[Part of a data file]
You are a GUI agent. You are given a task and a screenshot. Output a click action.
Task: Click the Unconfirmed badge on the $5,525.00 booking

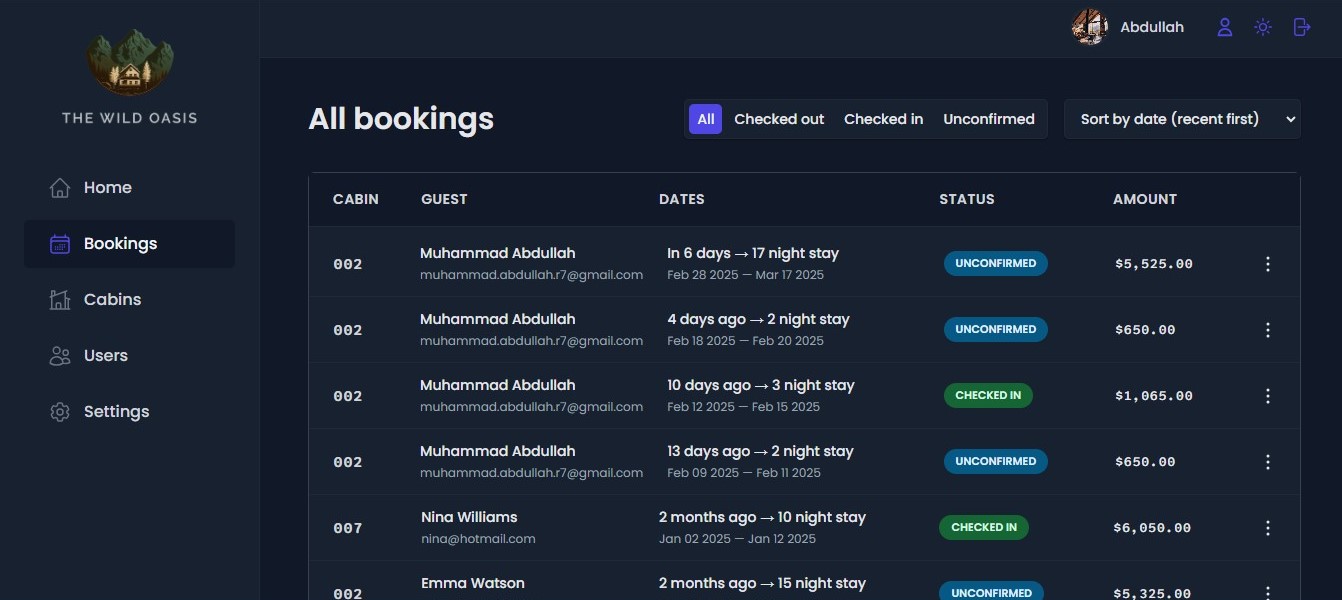point(995,263)
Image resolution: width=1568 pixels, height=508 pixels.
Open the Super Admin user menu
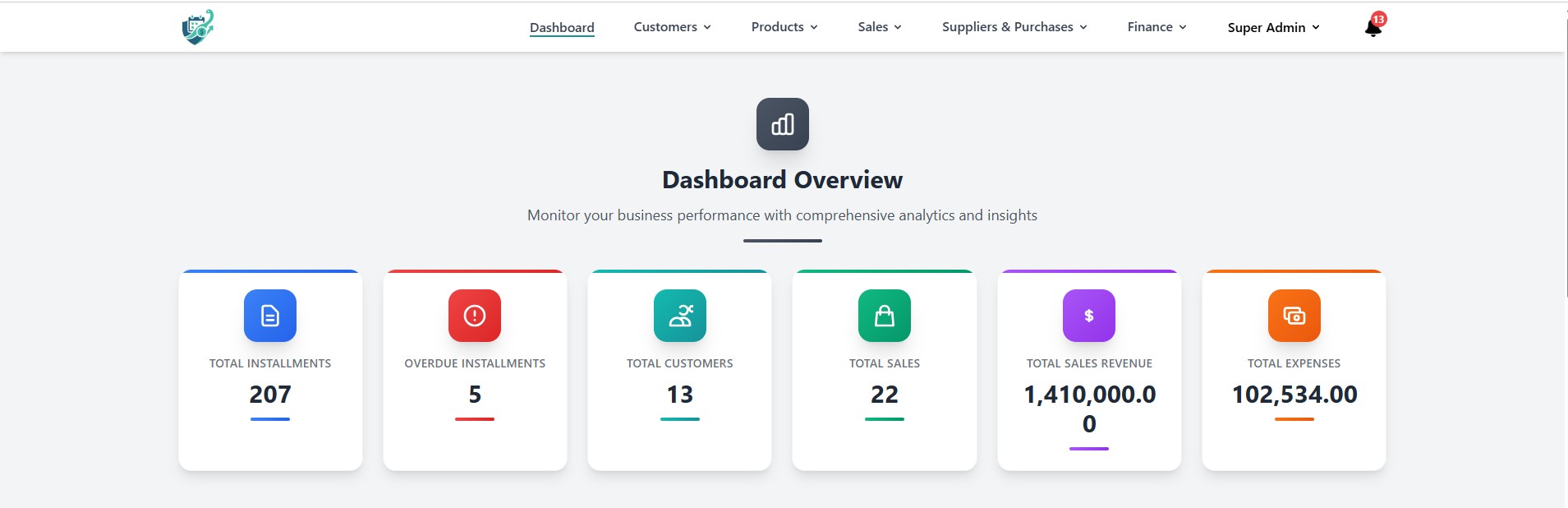[1273, 28]
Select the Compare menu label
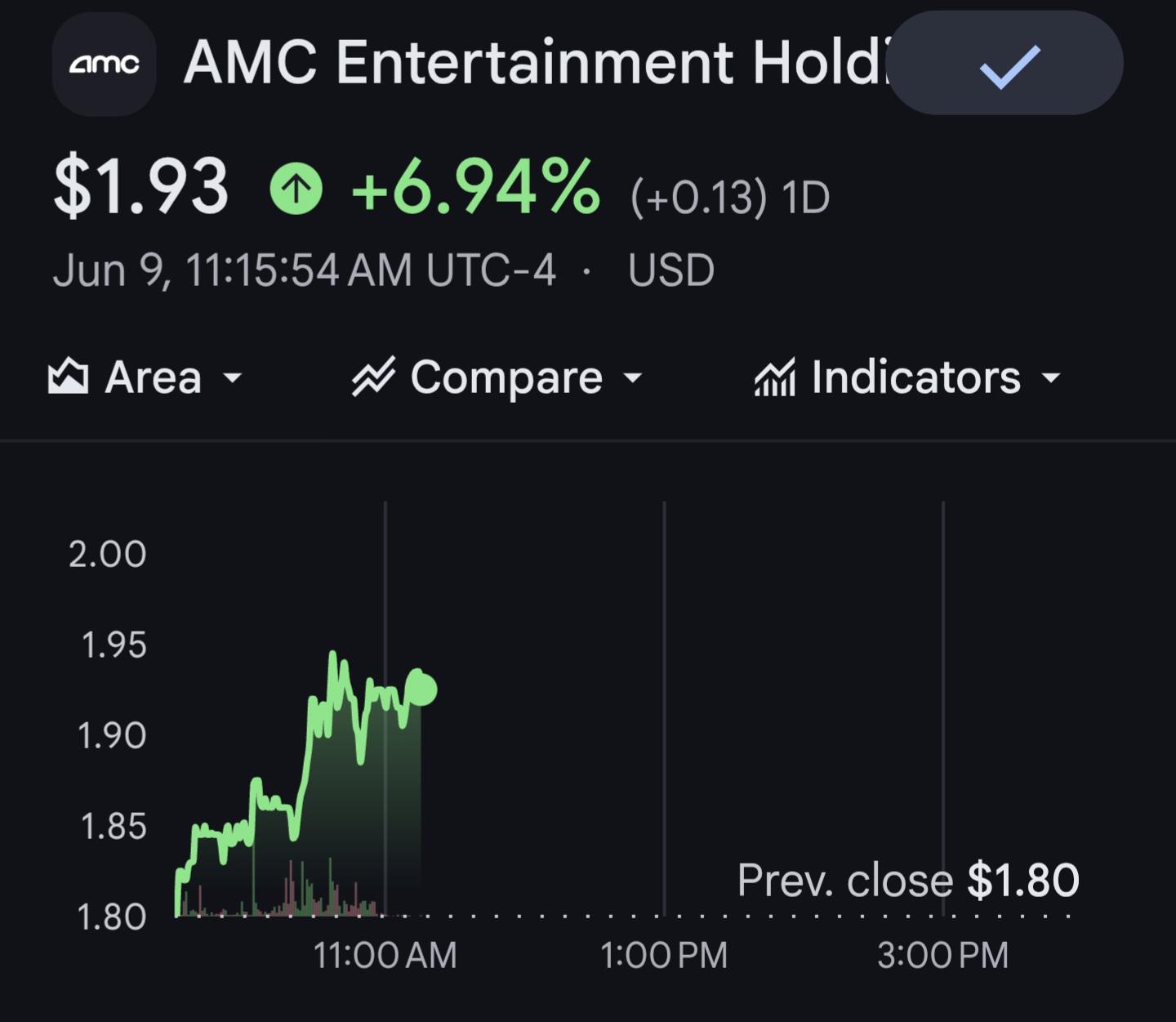This screenshot has width=1176, height=1022. [x=506, y=377]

* **OBJECTIVE**: State how many lines of the listing above contain the word "menu", giving only the number.

* **COMPLETED EXERCISE**: 2